Les conditions de travail du recteur de Crozon étaient un sacerdoce. Pauvreté,
difficulté d'assurer le lendemain, déplacements incessants à pied pour
visiter les paroissiens éloignés du bourg, c'était donc bien des lieues
à parcourir chaque jour dans des chemins épouvantables.

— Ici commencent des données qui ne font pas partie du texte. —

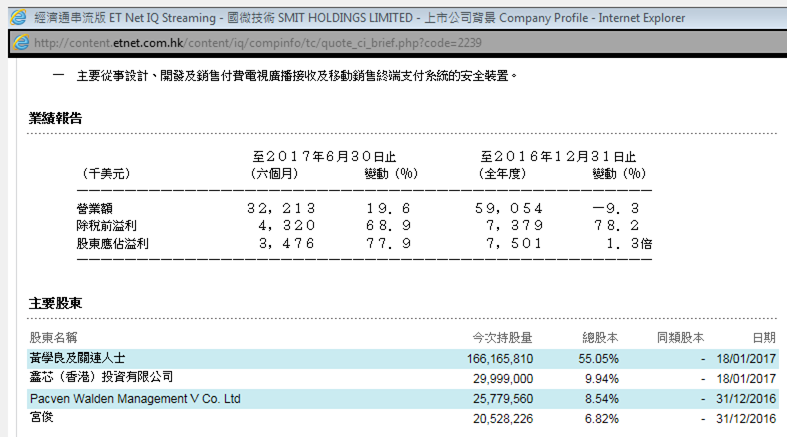Click the 股東名稱 column header
787x437 pixels.
53,337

Le jeune curé
estimait que les cinq prêtres de la paroisse ne viendraient pas à bout
de la tâche, même aidés par des vicaires.
Si la Révolution française avait crucifié l'église avec une brutalité
sans nom, lors de la reconnaissance de la seconde Restauration (1815),
les prêtres brimés ont eu espoir que la royauté à nouveau au pouvoir restaurât
leurs privilèges pour mettre un terme à l'anticléricalisme des Libéraux
ou plus simplement à conjurer des agnostiques dont le nombre ne cessait
de croître librement.
Le curé Lescop fut de tous les combats. Il empêcha que l'on danse dans
les rues de Crozon en plein jour au son du biniou. Les danseurs étaient
les méchants et le sonneur de biniou un mécréant indigne. Lors d'une de
ses interventions contre les méchants de sa cure, il fit intervenir la
gendarmerie qui se trouva bien embarrassée d'arrêter le sonneur à 21 heures,
un soir de juin 1822. L'adjoint au maire Forcez intervint pour que le
trouble à l'ordre public et à la morale cessât sur le champ. Le sonneur
passa une nuit en prison sans comprendre de quel crime il était coupable.

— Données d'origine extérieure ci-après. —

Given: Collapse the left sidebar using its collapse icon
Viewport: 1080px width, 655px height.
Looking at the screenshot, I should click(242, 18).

Le sous-préfet Adam de Châteaulin manifesta son indignation auprès du
maire de Crozon quant à l'usage de la force par le biais d'un représentant
de l'Eglise.
L'évêque Monseigneur Pierre-Vincent Dombideau de Crouseilhes écrivit une
complainte saignante au ministre de l'Intérieur, le comte Jacques-Joseph
Guillaume François Pierre de Corbière, à propos des statuts synodaux dont
l'un des articles interdit "les danses les jours de dimanche et fêtes
et tous les autres jours après le coucher du soleil. Cette dernière disposition
a surtout contribué à conserver les bonnes mœurs dans les paroisses de
la campagne. L'éloignement des habitations, si les danses se prolongeaient
dans la nuit, entrainerait les plus grands désordres."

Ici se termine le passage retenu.